In recent news, The Federal Trade Commission found that Consumer Portfolio Services (CPS), a subprime auto finance lender, used a number of “illegal tactics” while servicing customer accounts and attempting to collect on consumer loans. The company will pay more than $5.5 million to settle the charges that affected over 160,000 accounts. According to the FTC’s findings, CPS was found in violation of servicing loans by misrepresenting owed fees, collecting on monies that borrowers did not owe, improper assessment and collection of fees – including making unauthorized debits from borrowers’ bank accounts and harassment of consumers.
The bad news for CPS doesn’t end there. On top of the $5.5 million, CPS will have to pay another $2 million in civil penalties for violations of the Fair Debt Collection Practices Act (FDCPA) and the Fair Credit Reporting Act (FCRA)’s Furnisher Rule. As part of the FTC’s findings, CPS must begin rectifying accounts and sending refunds to the affected consumers within 90 days. In addition, CPS must monitor its data integrity program and provide periodic assessments to the FTC for the next 10 years.
According to Jessica Rich, director, FTC’s Bureau of Consumer Protection, “At the FTC, we hold loan servicers responsible for knowing their legal obligations and abiding by them.”

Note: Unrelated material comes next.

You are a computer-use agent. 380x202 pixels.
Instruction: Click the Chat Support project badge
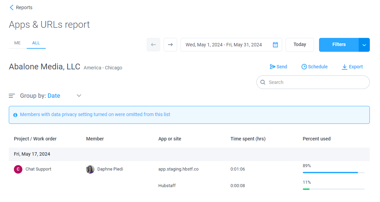[18, 169]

This discovery by the FTC puts the entire auto finance industry under the microscope. Failure to properly communicate with customers and effectively service their accounts results in severe consequences for lenders. To avoid this trouble, a unified customer communications strategy is needed. When customers are presented with clear, consistent and compliant messaging – especially in the case of notifications involving fees and disclosures – fines and investigations such as the ones levied against CPS simply wouldn’t occur.
In addition to giving lenders the ability to manage data and content to produce relevant document output for their customers, a unified customer communication platform provides a means for borrowers to make and manage payments and efficiently self-service their accounts – as well as giving your stakeholders the power to quickly adapt to regulatory changes.
The news accounts of the FTC ruling serve as a cautionary tale for the auto finance industry. If your organization doesn’t want to arrive at the same fate, a closer look at your communications strategy may be in order.